Il croit que la création d’un poste d’ombudsman au Canada pour faire valoir les droits des communautés à l’étranger est une bonne idée. Encore faut-il que son travail soit précisé.

« Quel sera le mécanisme pour porter plainte? Comment un membre d’une communauté affecté va pouvoir utiliser ce mécanisme pour porter plainte devant une instance aussi éloignée qui est au Canada? Pour comprendre les conflits, les impacts, il faut être sur le terrain », souligne-t-il.

La mine Conctancia, le fleuron de la minière

La HudBay a son siège social péruvien à Lima. Sa mine Constancia est le joyau de la compagnie. Elle produit trois fois plus de cuivre que l’autre mine de la HudBay, au Manitoba.

Les principaux actionnaires de la HudBay sont des gestionnaires de fonds de pension. Autrement dit, plusieurs actionnaires individuels ignorent sans doute qu’ils possèdent des parts dans cette compagnie. Les dirigeants de la compagnie quant à eux ne possèdent que 1 % de l’entreprise.

Au siège de la HudBay, à Lima, on dit qu’il est impossible de nous recevoir. Tout le monde est en réunion, même si nous nous annonçons la veille. La réponse à la demande viendra plus tard du siège social de Toronto. Impossible, dit-on, d’accorder une entrevue. On peut soumettre les questions par écrit. Ce qui a été fait. Les réponses de la Hudbay :

• Les relations avec les communautés sont généralement amicales et productives, mais comme dans toute relation de travail, des différends peuvent survenir entre les parties.

• Au sujet des allégations de pollution du fleuve Macaray, la Hud Bay réplique qu’il est vrai que quelques personnes ont formulé de telles allégations, mais celles-ci reposaient davantage sur des perceptions que sur des faits avérés.

• Et la HudBay souligne enfin que les entreprises au Pérou sont souvent tenues de conclure des contrats avec les services policiers afin de couvrir les coûts associés à la surveillance. Ces accords sont régis par un cadre juridique spécifique et sont donc valables.

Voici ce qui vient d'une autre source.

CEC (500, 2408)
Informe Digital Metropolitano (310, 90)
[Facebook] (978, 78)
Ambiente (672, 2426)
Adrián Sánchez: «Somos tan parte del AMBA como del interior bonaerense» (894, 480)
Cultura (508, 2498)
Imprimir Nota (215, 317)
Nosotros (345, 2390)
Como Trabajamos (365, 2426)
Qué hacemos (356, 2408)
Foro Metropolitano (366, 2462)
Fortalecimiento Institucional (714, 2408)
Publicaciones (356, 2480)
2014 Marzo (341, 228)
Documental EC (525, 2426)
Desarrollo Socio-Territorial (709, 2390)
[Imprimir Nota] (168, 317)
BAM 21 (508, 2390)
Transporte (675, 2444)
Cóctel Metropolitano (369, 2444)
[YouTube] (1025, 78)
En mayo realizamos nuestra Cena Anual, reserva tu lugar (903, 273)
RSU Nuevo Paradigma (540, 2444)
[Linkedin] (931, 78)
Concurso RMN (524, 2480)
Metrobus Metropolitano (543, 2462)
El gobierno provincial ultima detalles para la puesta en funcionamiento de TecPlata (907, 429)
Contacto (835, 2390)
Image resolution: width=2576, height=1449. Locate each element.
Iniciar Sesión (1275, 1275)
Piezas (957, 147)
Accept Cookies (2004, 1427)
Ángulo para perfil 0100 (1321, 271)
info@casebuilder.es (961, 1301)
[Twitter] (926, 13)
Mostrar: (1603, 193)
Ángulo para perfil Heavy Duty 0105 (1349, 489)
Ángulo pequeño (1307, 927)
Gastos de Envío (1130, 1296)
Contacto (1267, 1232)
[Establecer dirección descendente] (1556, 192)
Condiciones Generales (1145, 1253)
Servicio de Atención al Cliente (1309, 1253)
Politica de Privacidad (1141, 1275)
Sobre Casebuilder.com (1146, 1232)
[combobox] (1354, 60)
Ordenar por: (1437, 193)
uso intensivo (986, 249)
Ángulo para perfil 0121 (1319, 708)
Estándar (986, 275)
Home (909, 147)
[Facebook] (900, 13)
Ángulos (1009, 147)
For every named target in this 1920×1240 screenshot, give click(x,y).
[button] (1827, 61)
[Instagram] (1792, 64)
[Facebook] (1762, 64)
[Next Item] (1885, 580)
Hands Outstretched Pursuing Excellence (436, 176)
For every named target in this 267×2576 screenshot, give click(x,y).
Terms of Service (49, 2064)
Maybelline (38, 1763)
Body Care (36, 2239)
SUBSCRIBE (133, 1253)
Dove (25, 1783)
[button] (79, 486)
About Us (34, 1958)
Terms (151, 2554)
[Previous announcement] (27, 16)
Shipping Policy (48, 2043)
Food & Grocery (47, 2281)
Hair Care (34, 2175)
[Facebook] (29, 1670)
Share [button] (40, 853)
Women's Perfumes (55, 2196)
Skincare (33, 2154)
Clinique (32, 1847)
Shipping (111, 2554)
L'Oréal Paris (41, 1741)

La double morale canadienne?

Pour José de Echave, l’ancien vice-ministre de l’Environnement du Pérou, les politiques péruviennes de protection de l’environnement souffrent de laxisme. Il accuse du même souffle l’ambassade canadienne de mener une diplomatie minière vigoureuse pour que les normes environnementales favorisent les compagnies.

Il estime même que la coopération canadienne réputée indépendante des intérêts économiques sert avant tout les minières. Il parle du Canada comme d'un pays qui applique « une double morale » : « Dire et reconnaître qu’on opère selon les meilleures normes dans les autres pays, et [dans un même temps] se sentir très à l’aise d’opérer avec des normes minimales. Non seulement se sentir à l’aise avec ces normes minimales, mais en plus exercer une pression permanente pour faire en sorte qu’un pays comme le Pérou n’élève pas ses normes sociales et environnementales... »

L’ambassade canadienne au Pérou a décliné notre demande d’entrevue.

De retour à Chamaca

Pendant ce temps à Chamaca, à quelques kilomètres de la mine Constancia de la HudBay, la dirigeante autochtone de la Fédération des paysans a un dernier message pour les Canadiens.

« Nous réclamons seulement qu’on respecte nos droits. C’est uniquement pour cette raison que nous faisons cela et non pas pour incommoder qui que ce soit », conclut-elle.